Set of tasks:
• A. Answer these questions from the INOpulse trial article:
(i) At how many sites is the phase II study being run, and in which countries?
(ii) What is the trial's primary endpoint?
(iii) How many years of U.S. exclusivity would the orphan drug designation give?
• B. Take the INOpulse trial article further, picking up after its final sentence.

Passage shown:
____________

Bellerophon completes enrollment for phase II trial of INOpulse for PAH
Bellerophon Therapeutics, a clinical stage biotherapeutics company has completed enrollment of its 80-patient phase II clinical trial of INOpulse for the treatment of pulmonary arterial hypertension (PAH). PAH is a life-threatening, progressive disorder characterized by abnormal constriction of the arteries of the lung, leading to increased blood pressure in the lungs and abnormal strain on the heart's right ventricle, eventually leading to heart failure.
Bellerophon's INOpulse device delivers brief, controlled pulses of nitric oxide, which is a selective, short-acting pulmonary vasodilator, that are inhaled by the patient. INOpulse is portable, allowing for treatment of ambulatory patients on daily basis outside the hospital.
This phase II study, being conducted at 52 sites in the U.S. and Canada, is a randomized, placebo-controlled trial of INOpulse as an add-on therapy for use in patients whose disease is progressing despite treatment with other PAH medications. The trial will determine the safety, tolerability and efficacy in this population of two different doses of INOpulse for PAH. The primary endpoint is a change in pulmonary vascular resistance at 16 weeks from baseline. Secondary endpoints include change in mean pulmonary arterial pressure and cardiac index as well as change in six-minute walk distance. The trial is expected to be completed by the end of 2014.
"The FDA has granted orphan drug designation for nitric oxide for the treatment of PAH, which will give us seven years of exclusivity in the U.S. if INOpulse is the first inhaled nitric oxide therapy approved in this indication," said Daniel Tasse, interim chief executive officer of Bellerophon. "There is presently no cure for PAH and, despite several approved therapies, the mortality rate remains high. The completion of enrollment in this important phase II trial is therefore a key milestone for Bellerophon, and we look forward to the continued development of this potential new first-in-class therapy."

____________

Saved data entries:
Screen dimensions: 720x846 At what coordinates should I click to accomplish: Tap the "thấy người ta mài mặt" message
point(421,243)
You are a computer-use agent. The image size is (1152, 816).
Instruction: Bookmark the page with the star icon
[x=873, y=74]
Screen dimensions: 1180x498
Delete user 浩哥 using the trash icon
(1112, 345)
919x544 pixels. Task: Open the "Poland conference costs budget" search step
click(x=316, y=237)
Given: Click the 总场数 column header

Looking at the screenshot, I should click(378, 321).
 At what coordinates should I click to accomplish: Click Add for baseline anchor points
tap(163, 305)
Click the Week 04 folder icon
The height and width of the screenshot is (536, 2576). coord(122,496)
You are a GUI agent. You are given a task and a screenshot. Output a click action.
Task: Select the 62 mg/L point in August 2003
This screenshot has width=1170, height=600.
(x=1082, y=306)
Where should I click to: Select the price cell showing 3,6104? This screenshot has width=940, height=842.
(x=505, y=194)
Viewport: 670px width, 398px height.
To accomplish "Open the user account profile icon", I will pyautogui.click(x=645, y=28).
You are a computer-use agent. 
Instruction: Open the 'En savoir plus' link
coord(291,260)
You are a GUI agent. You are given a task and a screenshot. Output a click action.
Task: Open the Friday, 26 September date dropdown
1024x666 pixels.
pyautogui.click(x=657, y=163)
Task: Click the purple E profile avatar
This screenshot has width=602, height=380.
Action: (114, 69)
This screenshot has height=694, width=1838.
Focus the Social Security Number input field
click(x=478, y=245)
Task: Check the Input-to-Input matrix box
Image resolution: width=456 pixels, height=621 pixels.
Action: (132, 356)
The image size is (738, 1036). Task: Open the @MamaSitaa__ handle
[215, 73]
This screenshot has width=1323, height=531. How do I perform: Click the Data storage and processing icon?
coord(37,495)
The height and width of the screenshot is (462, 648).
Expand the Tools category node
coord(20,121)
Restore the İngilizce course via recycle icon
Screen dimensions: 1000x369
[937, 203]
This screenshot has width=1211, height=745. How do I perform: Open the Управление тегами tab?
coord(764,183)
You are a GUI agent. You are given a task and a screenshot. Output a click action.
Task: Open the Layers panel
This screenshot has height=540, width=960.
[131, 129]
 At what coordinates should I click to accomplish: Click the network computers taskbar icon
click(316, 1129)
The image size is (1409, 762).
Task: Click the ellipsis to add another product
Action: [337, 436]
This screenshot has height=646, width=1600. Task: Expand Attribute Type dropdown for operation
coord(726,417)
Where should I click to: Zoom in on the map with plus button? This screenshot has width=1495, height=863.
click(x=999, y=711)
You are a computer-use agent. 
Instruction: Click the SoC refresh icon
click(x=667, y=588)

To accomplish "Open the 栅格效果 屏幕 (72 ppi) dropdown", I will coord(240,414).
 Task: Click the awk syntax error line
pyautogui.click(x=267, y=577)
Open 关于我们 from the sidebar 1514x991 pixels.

____________

Task responses:
• A.
(i) 52 sites, in the U.S. and Canada.
(ii) A change in pulmonary vascular resistance at 16 weeks from baseline.
(iii) Seven years, if INOpulse is the first inhaled nitric oxide therapy approved in this indication.

• B.
Prior to the availability of current treatments, primary PAH patients had an average survival of less than three years. There are a number of drugs approved for the treatment of PAH that work by reducing vascular resistance. However, despite the availability of multiple therapies for this indication, the mortality rate for PAH patients remains high, with estimates of median survival ranging from three to five years.
Patients with PAH also report severe impairment of health-related quality of life, including poor general and emotional health and impaired physical functioning. The most common symptoms of PAH are shortness of breath during exertion and fainting spells. Additional symptoms can include dizziness, swelling of the ankles or legs, chest pain and a racing pulse. PAH is classified as an orphan disease by the FDA, indicating that there are fewer than 200,000 patients who have been diagnosed with the condition in the U.S.